Year 7 Social Studies

This is a further post in my series provoked by objects found whilst going through my too-many boxes of junk in an attempt to cull them. 

In primary school and year 7 in NSW, we all studied “Social Studies,” now I think replaced by “Studies of Society and the Environment,” (SOSE for short).

There was very little of true social studies in the syllabus: it was a compound of history and geography. In year 4, for example, we seemed to spend all our time learning about the rivers and towns of NSW. In year 5, we spent an awful lot of time on Captain Cook, and also learnt more regional geography (the Hunter Valley, where our teacher, Mr Leitch, hailed from, and where we also went for a three day school excursion to visit a vinery, a water treatment work, a dam, a power station and an old coal mine). In year 6 we repeated this exercise together with a healthy dose of “nation-building” propaganda culminating in a trip to see the Snowy Mountains Hydro-electric Scheme, stopping off at a sheep station near Goulburn on the way. The hallmark of Social Studies was the dreaded “Social Studies Project,” once defined as “pages copied from World Book.”

In year 7, for some reason, the syllabus focussed on ancient civilizations. Our teacher, Mr Yeo, had just completed an honours thesis on the reception of Darwin’s theories, and he lent me a book on this.

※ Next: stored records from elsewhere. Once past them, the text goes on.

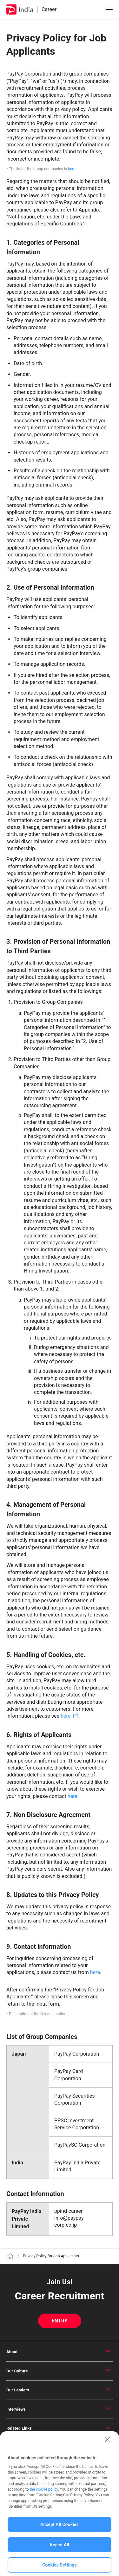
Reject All (59, 2551)
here (72, 169)
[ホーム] (10, 2256)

This led me to get hold of a copy of The Origin of Species (or maybe it was The Descent of Man). I never managed to get far with the Darwin, but I think it says something of the attitudes of even a (relatively) enlightened clergyman to the theory of evolution that the school chaplain, who took us for “Divinity”, evidently (and possibly rightly) considered my placing the book on my desk as an act of mild defiance, which many years later he even referred to in his history of the school.

As an idealist and would-be scholar, it almost goes without saying that Mr Yeo had almost no “discipline.” I was shocked at how rudely other boys treated him and I think he was too: he used to run his fingers or a comb through his rather crinkly hair in exasperation and bewilderment. I often thought of him, 15 or so years later, when I found myself in a similar predicament. He left at the end of the year to pursue further studies, some of which appear to have been a continuation of his honours work, judging by an article I found cited as:

 “Yeo, Richard. ‘Science and intellectual authority in mid-nineteenth-century Britain: Robert Chambers and Vestiges of the natural history of creation’, Victorian Studies, 28, 1984, pp. 5-31 and in P. Brantlinger ed., Energy & entropy. science and culture in Victorian Britain. 1989.”

This bout of doubtless narcissistic recollection has been provoked by my unearthing of my Year 7 Social Studies exercise book.  Here is an extract:


and Mr Yeo’s comment:

Ancient Man comment 

You can tell he was new.

I also did a project on “The Ancient Britons,” for which I think my principal source (one step up from an encyclopedia) was Our Celtic Heritage by Jack Lindsay, the incredibly prolific  son of Norman Lindsay. Here are two extracts (I certainly can’t guarantee fair dealing here) which caught Mr Yeo’s attention:

Celtic supernatural beliefs

Celtic gods

Here is Mr Yeo’s comment at the end (note also the good mark lovingly coloured in by me):

 Mr Yeo’s comment re supernatural beliefs

Mr Yeo is now Professor Richard Yeo at Griffith University. You will see he still has his hair, which, sadly, is more than I can say for myself.